Even if all did not go as expected, there was no way now to undo the decision Hannah and Eddie had made.
CHAPTER 2
Sailing to Safety
IT HAD BEEN a hot September so far, but Thursday, September 12, 1940, was a cool day in Liverpool, where Gussie, Violet, and Connie Grimmond waited with their group at the busy docks to board the ship. Seagulls squawked overhead as waves from the river Mersey lapped against the shore. Liverpool was a gateway to the British Empire from all over the world, and a departure point to the rest of the world from England. And at this moment, it was the passage to safety for the CORB group and the other passengers waiting to begin this journey.
Mary Cornish, a forty-one-year-old music teacher from London, stood with the Grimmond sisters and twelve other girls as they waited to embark.

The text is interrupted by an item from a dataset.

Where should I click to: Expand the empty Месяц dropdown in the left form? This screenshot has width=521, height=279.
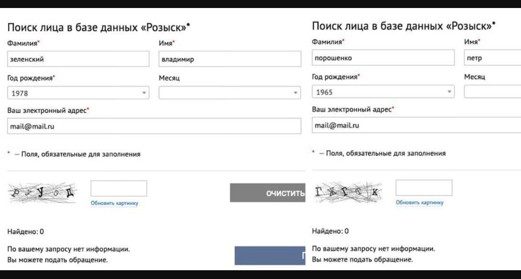(x=230, y=93)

She was their chaperone, having volunteered for the job before her school year started. The girls in her group already loved her and called her Auntie Mary.
Ninety CORB children waited to board, six groups of fifteen children, each escorted by a chaperone. Before they left the school to board the ship, each child was given one last medical examination. Anyone who was sick (with chicken pox, for example) was sent back home.
There was a head escort, plus an extra chaperone, as well as a doctor and nurse, both women. Eddie and Lennie Grimmond were with their group of boys somewhere in the crowd. The ship they were all waiting to board was the City of Benares, though the name had been covered when the ship was repainted grey to make it less noticeable to German U-boats. The goal was to keep it safe—in case the Germans were looking to torpedo specific ships. The children wouldn’t know the ship’s name until they were on board and saw it on the lifeboats.